_DIRECTIONS FOR THIS TASK_
Your answer should consist only of the lines below from the one with "Screen dimensions: 1012x790" through the one with "Given: Open the signature pen sidebar icon", copied exactly.

(Stored records)

* * * * * * * * *

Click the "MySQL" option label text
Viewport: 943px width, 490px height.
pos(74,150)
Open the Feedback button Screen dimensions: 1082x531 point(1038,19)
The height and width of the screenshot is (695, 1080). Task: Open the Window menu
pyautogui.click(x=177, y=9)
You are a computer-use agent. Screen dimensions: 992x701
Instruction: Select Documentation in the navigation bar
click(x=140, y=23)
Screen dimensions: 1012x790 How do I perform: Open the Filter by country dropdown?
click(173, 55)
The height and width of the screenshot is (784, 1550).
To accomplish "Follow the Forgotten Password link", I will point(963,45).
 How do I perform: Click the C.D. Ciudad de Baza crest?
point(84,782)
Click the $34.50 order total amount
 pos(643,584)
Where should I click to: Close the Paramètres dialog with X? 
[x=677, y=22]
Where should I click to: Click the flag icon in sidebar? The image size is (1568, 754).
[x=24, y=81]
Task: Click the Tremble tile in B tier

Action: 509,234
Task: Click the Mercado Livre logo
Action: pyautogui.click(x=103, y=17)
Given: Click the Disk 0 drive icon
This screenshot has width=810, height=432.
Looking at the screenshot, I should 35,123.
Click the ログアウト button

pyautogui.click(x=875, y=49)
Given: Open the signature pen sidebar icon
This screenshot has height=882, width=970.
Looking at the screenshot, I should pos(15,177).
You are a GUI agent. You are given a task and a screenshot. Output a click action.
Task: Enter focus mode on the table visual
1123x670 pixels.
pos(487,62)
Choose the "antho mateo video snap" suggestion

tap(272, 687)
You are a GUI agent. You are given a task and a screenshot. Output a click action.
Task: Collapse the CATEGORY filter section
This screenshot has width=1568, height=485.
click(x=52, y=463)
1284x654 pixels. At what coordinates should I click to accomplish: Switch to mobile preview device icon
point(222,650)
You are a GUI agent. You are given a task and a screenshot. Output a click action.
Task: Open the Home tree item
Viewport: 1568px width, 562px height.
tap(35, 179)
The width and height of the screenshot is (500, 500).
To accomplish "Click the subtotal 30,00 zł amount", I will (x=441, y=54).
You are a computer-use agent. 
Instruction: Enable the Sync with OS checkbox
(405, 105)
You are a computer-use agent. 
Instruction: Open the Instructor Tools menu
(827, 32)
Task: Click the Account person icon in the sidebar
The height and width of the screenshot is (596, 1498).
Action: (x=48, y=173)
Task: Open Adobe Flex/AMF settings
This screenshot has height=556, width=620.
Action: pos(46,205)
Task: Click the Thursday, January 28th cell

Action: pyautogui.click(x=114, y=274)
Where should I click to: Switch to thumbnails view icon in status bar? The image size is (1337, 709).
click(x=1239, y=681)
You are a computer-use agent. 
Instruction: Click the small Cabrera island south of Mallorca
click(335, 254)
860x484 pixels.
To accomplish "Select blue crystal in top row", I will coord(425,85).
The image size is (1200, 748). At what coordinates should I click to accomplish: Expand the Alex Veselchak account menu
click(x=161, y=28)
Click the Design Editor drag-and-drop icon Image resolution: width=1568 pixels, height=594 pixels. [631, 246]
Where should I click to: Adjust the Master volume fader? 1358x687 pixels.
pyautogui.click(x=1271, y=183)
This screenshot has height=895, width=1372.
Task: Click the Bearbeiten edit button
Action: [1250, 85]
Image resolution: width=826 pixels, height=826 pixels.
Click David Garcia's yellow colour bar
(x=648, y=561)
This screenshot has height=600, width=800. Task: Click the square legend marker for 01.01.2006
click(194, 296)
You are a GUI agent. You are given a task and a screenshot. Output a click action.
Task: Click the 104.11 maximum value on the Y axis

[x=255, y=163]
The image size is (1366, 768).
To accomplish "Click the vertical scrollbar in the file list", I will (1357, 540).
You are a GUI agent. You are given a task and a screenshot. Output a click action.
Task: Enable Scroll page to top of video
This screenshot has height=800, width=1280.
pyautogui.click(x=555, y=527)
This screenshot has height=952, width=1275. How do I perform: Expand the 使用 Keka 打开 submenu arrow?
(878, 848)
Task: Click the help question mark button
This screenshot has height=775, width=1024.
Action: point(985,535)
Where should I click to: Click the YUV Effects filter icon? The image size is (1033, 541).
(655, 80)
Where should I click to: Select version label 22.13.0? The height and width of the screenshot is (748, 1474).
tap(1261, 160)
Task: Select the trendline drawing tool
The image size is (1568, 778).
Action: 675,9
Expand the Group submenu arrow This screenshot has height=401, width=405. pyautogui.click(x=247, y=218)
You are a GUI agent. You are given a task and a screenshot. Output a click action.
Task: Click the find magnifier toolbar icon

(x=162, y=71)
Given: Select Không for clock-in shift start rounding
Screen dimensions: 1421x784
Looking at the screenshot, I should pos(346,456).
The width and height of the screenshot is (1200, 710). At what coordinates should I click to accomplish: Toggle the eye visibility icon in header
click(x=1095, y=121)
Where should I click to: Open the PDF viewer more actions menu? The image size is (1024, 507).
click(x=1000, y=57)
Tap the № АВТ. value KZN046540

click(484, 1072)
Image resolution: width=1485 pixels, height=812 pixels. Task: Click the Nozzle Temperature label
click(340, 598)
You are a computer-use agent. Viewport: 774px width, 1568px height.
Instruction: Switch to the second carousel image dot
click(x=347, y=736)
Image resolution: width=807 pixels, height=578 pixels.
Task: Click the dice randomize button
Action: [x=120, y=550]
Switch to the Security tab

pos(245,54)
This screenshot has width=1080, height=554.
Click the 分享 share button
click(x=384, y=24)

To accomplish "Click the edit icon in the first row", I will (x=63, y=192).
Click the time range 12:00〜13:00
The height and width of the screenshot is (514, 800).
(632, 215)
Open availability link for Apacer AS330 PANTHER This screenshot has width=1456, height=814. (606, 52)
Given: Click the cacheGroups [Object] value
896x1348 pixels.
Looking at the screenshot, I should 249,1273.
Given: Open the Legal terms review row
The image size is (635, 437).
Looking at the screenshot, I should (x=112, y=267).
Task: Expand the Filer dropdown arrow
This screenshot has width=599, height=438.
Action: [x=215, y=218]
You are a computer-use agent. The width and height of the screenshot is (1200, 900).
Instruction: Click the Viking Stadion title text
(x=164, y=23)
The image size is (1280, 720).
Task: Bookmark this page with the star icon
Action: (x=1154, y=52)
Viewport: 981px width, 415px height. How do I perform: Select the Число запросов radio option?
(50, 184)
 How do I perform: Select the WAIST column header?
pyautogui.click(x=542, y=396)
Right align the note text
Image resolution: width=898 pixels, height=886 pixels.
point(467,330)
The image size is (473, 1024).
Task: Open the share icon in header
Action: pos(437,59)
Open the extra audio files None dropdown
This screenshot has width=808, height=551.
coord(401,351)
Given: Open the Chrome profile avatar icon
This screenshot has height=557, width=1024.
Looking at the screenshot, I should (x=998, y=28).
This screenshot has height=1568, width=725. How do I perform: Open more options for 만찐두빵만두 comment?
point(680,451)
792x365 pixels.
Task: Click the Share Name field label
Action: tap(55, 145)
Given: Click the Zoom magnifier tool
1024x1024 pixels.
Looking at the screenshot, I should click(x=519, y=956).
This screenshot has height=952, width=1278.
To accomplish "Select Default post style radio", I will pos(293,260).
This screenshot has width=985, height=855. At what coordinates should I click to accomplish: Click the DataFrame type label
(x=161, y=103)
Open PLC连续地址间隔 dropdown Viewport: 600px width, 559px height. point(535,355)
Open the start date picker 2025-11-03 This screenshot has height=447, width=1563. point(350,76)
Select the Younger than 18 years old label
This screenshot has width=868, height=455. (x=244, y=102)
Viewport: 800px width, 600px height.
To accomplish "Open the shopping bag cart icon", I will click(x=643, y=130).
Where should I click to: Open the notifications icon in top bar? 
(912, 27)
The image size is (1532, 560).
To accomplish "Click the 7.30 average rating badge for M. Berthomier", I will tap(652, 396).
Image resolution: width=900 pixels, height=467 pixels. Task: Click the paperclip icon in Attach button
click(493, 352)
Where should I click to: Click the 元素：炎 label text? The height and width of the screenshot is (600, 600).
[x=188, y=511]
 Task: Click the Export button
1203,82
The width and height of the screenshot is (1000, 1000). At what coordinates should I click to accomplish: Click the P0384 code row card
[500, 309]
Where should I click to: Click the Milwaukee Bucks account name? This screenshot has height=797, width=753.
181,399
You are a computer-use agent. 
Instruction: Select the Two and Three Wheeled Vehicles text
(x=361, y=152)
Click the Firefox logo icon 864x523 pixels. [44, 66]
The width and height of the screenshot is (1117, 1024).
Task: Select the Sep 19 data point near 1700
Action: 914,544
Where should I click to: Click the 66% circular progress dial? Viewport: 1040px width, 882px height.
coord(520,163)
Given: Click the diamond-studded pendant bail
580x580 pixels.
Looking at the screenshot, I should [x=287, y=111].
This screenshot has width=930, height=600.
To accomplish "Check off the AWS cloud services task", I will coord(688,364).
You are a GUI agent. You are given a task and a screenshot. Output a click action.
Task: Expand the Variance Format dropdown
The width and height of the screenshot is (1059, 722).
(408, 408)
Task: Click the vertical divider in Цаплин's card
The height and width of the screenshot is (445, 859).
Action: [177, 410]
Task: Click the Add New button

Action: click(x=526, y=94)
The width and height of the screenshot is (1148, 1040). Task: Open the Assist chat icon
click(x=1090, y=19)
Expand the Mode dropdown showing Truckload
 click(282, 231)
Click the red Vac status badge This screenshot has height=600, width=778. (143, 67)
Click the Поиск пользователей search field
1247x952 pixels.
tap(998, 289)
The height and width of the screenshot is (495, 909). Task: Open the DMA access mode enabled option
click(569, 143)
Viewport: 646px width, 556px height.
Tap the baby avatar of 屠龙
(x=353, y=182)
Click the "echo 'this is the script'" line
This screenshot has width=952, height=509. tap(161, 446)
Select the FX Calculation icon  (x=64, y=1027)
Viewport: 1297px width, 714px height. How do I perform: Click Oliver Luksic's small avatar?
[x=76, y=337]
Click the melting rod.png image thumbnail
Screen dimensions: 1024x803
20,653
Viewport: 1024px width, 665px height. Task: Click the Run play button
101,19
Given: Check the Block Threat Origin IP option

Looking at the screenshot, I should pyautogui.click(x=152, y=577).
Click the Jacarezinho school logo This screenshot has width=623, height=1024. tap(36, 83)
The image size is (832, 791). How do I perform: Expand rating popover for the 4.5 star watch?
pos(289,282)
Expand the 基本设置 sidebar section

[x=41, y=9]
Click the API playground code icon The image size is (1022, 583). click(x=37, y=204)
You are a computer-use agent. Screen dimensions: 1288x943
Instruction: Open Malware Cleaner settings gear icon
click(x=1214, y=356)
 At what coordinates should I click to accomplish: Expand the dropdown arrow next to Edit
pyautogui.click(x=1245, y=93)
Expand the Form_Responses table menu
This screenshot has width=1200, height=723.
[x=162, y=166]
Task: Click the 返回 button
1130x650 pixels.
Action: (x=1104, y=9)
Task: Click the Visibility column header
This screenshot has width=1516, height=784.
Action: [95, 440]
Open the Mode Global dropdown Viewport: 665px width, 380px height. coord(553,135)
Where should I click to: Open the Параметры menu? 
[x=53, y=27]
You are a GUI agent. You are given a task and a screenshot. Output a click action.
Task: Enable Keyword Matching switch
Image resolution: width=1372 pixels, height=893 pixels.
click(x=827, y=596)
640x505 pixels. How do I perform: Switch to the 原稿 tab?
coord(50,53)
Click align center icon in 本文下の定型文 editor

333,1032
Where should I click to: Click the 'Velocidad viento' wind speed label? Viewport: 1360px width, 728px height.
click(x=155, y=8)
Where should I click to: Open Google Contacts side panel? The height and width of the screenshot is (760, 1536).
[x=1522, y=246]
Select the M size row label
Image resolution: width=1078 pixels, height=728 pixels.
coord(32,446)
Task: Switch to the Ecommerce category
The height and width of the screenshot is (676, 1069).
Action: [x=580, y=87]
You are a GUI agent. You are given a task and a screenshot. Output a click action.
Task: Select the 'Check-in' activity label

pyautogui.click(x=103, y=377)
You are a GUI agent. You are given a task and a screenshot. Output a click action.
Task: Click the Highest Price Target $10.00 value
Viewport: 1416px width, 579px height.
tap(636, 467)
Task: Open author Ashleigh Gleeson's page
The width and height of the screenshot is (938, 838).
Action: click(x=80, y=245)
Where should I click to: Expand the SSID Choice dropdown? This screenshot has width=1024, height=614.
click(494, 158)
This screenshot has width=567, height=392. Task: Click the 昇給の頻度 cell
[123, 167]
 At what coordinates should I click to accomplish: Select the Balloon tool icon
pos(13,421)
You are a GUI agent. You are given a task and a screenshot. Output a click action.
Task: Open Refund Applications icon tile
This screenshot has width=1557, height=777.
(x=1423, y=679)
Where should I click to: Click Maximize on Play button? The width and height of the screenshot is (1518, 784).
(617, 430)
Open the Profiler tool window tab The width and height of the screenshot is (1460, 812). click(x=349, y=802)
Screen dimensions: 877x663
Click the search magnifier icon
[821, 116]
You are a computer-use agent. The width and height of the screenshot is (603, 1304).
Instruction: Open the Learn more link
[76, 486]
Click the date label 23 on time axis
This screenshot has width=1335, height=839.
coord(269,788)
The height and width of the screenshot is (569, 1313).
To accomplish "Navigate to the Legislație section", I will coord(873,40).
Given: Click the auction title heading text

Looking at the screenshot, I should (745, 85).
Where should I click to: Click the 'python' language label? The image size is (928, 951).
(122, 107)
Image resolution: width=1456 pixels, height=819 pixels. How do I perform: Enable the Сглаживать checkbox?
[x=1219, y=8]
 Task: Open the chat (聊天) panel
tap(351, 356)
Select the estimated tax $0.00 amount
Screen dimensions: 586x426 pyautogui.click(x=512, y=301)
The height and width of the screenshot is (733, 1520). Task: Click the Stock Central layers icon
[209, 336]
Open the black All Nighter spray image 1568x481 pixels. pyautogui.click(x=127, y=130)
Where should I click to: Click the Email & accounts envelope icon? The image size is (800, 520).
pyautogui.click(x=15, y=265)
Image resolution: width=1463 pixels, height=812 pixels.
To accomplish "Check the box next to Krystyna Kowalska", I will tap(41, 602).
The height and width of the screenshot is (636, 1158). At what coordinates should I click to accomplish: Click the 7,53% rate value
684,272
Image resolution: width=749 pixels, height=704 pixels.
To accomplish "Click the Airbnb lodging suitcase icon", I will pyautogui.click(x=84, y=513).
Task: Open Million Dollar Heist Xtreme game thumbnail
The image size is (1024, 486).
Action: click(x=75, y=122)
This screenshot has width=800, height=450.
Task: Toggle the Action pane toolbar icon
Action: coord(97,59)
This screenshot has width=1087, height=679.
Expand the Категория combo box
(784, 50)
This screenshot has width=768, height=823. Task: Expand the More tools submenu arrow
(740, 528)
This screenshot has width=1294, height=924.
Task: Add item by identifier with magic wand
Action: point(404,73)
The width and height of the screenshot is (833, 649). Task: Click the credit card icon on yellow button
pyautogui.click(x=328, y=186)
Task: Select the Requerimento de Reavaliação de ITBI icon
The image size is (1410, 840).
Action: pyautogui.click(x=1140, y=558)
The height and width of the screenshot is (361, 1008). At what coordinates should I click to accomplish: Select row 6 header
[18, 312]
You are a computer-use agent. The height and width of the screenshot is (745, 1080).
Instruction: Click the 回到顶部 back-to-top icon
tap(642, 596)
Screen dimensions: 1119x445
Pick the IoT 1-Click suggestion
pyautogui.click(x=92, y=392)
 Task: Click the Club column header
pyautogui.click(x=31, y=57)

* * * * * * * * *

_ANSWER SPACE_
Screen dimensions: 1012x790 How do I perform: Open the Filter by country dropdown?
click(173, 55)
The height and width of the screenshot is (784, 1550).
To accomplish "Follow the Forgotten Password link", I will point(963,45).
 How do I perform: Click the C.D. Ciudad de Baza crest?
point(84,782)
Click the $34.50 order total amount
 pos(643,584)
Where should I click to: Close the Paramètres dialog with X? 
[x=677, y=22]
Where should I click to: Click the flag icon in sidebar? The image size is (1568, 754).
[x=24, y=81]
Task: Click the Tremble tile in B tier

Action: 509,234
Task: Click the Mercado Livre logo
Action: pyautogui.click(x=103, y=17)
Given: Click the Disk 0 drive icon
This screenshot has width=810, height=432.
Looking at the screenshot, I should 35,123.
Click the ログアウト button

pyautogui.click(x=875, y=49)
Given: Open the signature pen sidebar icon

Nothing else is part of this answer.